ASSIGNMENT: Word for word, write out all the entries below, omitting every picture.

↓

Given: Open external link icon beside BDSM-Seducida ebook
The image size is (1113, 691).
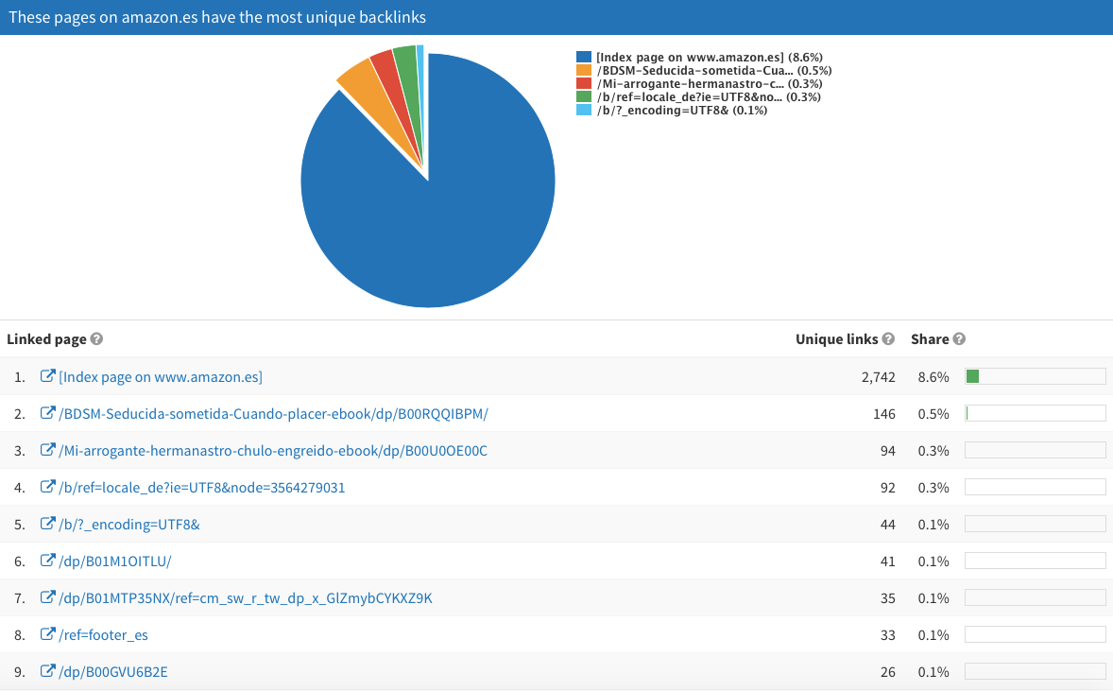Looking at the screenshot, I should 47,413.
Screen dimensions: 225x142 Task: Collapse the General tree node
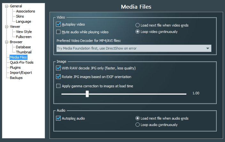point(7,6)
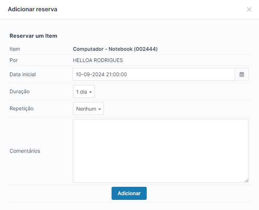Close the Adicionar reserva dialog

point(249,9)
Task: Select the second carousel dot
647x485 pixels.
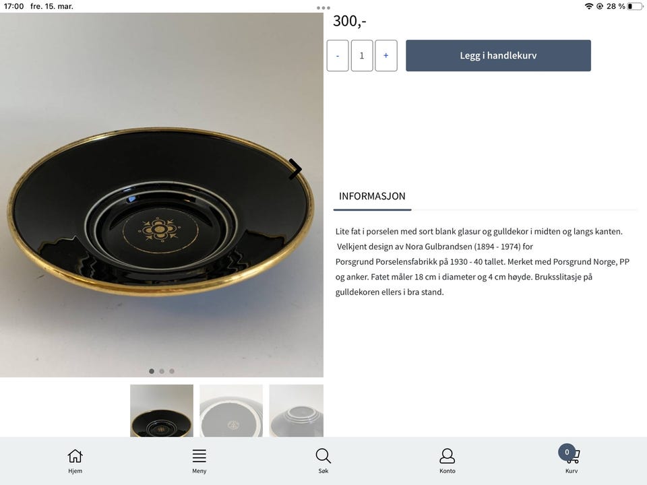Action: 162,371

↑

EXERCISE OUTPUT:
Given: Open external link icon beside BDSM-Seducida ebook
The image size is (1113, 691).
Looking at the screenshot, I should 47,413.
Screen dimensions: 225x142 Task: Collapse the General tree node
point(7,6)
Close the Adicionar reserva dialog

point(249,9)
Task: Select the second carousel dot
647x485 pixels.
Action: 162,371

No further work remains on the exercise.